Yargıtay HGK’nın Dairemiz’ce de benimsenen 16.07.2008 tarih ve 2008/11-501 E., 2008/507 K. sayılı ilamında da belirtildiği üzere; 556 sayılı KHK’nın 35/1. maddesi uyarınca tescil başvurusu sırasında kötü niyetin başlı başına bir itiraz sebebi olarak ileri sürülebilmesi mümkün olduğu gibi, sonradan aynı nedenle hükümsüzlük davasının açılabilmesi de KHK’nın ruhuna ve amacına uygundur. Çünkü, KHK’nın 35/1 ve 42/1.a maddelerindeki düzenlemeler de esasen, MK’nın 2. maddesinin özel bir uygulamasından ibarettir. Bu bakımdan her somut olayın özellikleri göz önüne alınarak açıkça kötü niyetle gerçekleştiği belirlenen marka tescilinin hükümsüzlüğüne karar verilebilmelidir. Bu husus 556 sayılı KHK’nın 42. maddesinde başlı başına bir hükümsüzlük hali olarak düzenlenmemiş olsa dahi, genel hüküm ve temel prensip niteliğindeki MK’nın 2. maddesi uyarınca kötü niyetin korunması söz konusu olamayacağından aynı sonuca ulaşılmalıdır. Zira, marka hukukunda genel olarak kabul gören anlayışa göre, tescil nedeniyle markadan doğan hakların kötüye kullanılması amacıyla yapılan marka tescili, kötü niyetli marka tescili olarak kabul edilmektedir. Hangi şekilde yapılan marka başvurularının kötü niyetle yapılmış sayılacağına ilişkin yasal bir düzenleme bulunmayıp, her somut olayın özelliğine göre değerlendirme yapılmalıdır. Bununla birlikte uygulamada ve öğretide, kendisine duyulan güveni kötüye kullanan kişilerin başvurusu, markayı kullanmak amacıyla değil başkalarının ticaretine engel olmak amacıyla, başkalarından para koparma veya şantaj yapma amacıyla yapılan başvurular kötü niyetli marka başvuruları olarak kabul edilmektedir.
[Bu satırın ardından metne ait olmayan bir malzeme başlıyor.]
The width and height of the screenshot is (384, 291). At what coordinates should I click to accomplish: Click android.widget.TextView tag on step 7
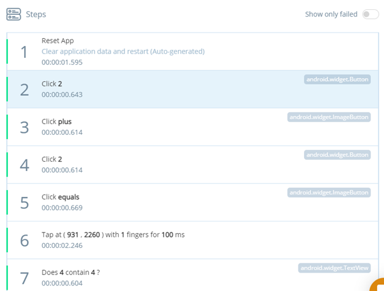click(334, 268)
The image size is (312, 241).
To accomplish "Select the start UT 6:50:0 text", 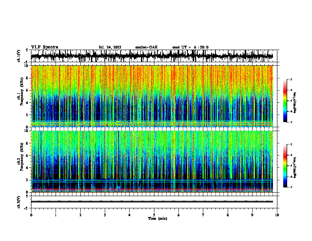I will coord(190,47).
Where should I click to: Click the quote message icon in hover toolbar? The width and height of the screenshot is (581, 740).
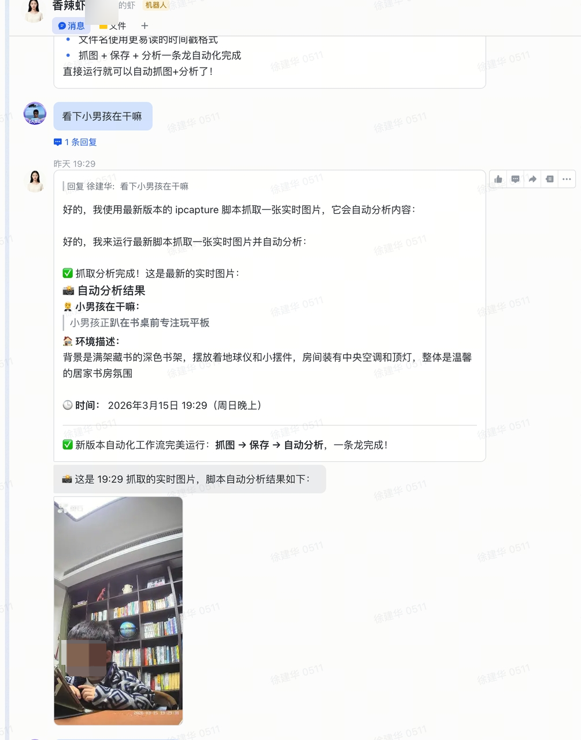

Öte yandan somut olaya uygulanacak olan 556 sayılı KHK ve fikri mülkiyet haklarının korunmasında hakim olan bir diğer ilke ise ülkesellik prensibidir. Buna göre, tescilli marka sadece tescilli olduğu ülkede koruma altında bulunmakta olup her ne kadar davacının yurtdışında tescilli markaları davalının Türkiye’de tescilli markasıyla aynı ibare ve aynı sınıf hizmetleri taşısa da “markaların ülkeselliği” ilkesi gereği davalının dava konusu markayı Türkiye’de tescil ettirmesine engel değildir. Davalının dava konusu markayı tescilde yukarıda anılan ve kötüniyetli tescil konusunda karine olabilecek davranışlarda bulunduğuna dair dosya kapsamında bir belirleme de yapılamadığına göre davalının 556 sayılı KHK’nın 35. maddesi uyarınca kötüniyetli marka başvurusunda bulunduğundan bahisle markanın hükümsüzlüğüne karar verilmiş olması doğru olmamış ve bu nedenle Bölge Adliye Mahkemesi kararının bozulmasına karar vermek gerekmiştir.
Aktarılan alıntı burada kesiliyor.